Mercury has added more tools around tax and payments workflows, including:

  • 1099 generation and filing
  • Mobile invoicing capabilities
  • Improved reporting tools

Why it matters:
These features push Mercury into territory traditionally owned by:

  • QuickBooks
  • Bill.com
  • Stripe Invoicing

For SMBs, that means:

  • Fewer tools to manage
  • Lower software costs
  • Simpler workflows across payments and reporting

7. Permissions & Team Controls

Mercury has expanded role-based access and permissions for teams. This allows businesses to:

  • Assign roles to employees or contractors
  • Set spending limits
  • Provide view-only access to accountants or advisors

Why it matters:
As SMBs grow, financial control becomes more complex.

This update enables:

  • Better internal controls
  • Reduced fraud risk
  • Cleaner collaboration with external partners

8. Big Strategic Move: Applying for a Bank Charter

Finally, Mercury has applied for a national bank charter. The goal:

  • Become a regulated bank
  • Reduce reliance on partner banks
  • Gain more control over products and margins

Why it matters:
If approved (and we expect it will), this could:

  • Increase trust
  • Improve stability
  • Enable lending products

For SMBs, it signals Mercury is moving toward becoming a primary financial institution—not just a fintech layer.


The Bottom Line for Business Owners

Mercury is no longer just a business checking account.
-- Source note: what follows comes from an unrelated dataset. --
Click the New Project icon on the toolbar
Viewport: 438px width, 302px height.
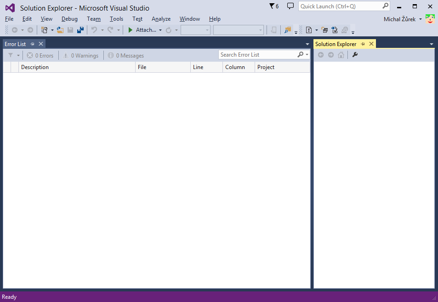tap(45, 29)
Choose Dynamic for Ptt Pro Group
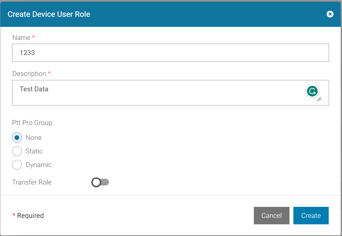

During the past year, the company has expanded into:

  • Payments infrastructure (RTP)
  • Cash management (Treasury)
  • Automation (expense + categorization)
  • Personal finance (Mercury Personal)
  • Tax and invoicing tools

The direction is clear:

Mercury is building an all-in-one financial stack designed to replace not only your bank, but your entire finance workflow.

Company Vitals

Mercury Technologies*
FAB Score = 914 (up 100 from March ’26)
HQ: San Francisco Bay Area
Founded: 2017
Partner banks: Choice Financial Group, Evolve Bank & Trust, and a network of 20 banks to hold excess deposits; Patriot Bank (IO card issuer)

Traction
– More than 200,000 customers (Techcrunch, May 2024)
– Current run rate of $4B in payments per month (Techcrunch, May 2024); $50B processed in 2022, double the $23B in 2021
– Raised $452M (Crunchbase) including $300M in March 2025, $120M in 2021
– Valuation: $4.3B (FintechLabs)
– Website visits (March 2026): 3.7 million (SimilarWeb), 2.9M (SEMRush)
– Employees (Pitchbook):  1,340 vs 800 in Sep ’25; 999 in Feb ’25; 882 Nov ’24 & Aug ’24; 728 in March ’24; 681 Jan ’24; 669 Aug ’23

Social
– LinkedIn 105,000 followers (1,480 employees vs. 1,310 in Oct ’25; 1,220 in June ’25, 1,090 in Mar ’25; 987 in Dec ’24, 952 Sep ’24, 806 May ’24)
– iOS app: 4.9 (11,000 reviews vs. 8,400 in Oct ’25; 7,600 in June ’25; 6,600 in Mar ’25; 6,100 in Jan ’25)
– Trustpilot: 4.1 (2,380 reviews vs. 2,030 in Oct ’25; 1,760 in June ’25; 1,420 in Mar ’25; 1,220 in Jan ’25)

*Mercury is a fintech company, not an FDIC-insured bank. Banking services provided through Choice Financial Group and Column N.A., Members FDIC. The IO Card is issued by Patriot Bank, Member FDIC, pursuant to a license from Mastercard International Incorporated.

** The FAB score, Fintech Attention Barometer, is a proxy for the overall size of a private company since they typically do not release traditional metrics (# customers, deposits, AUM, etc). The score is based on VC funding, website traffic, mobile downloads, and the number of employees. It’s a work in progress, so expect changes in the formula.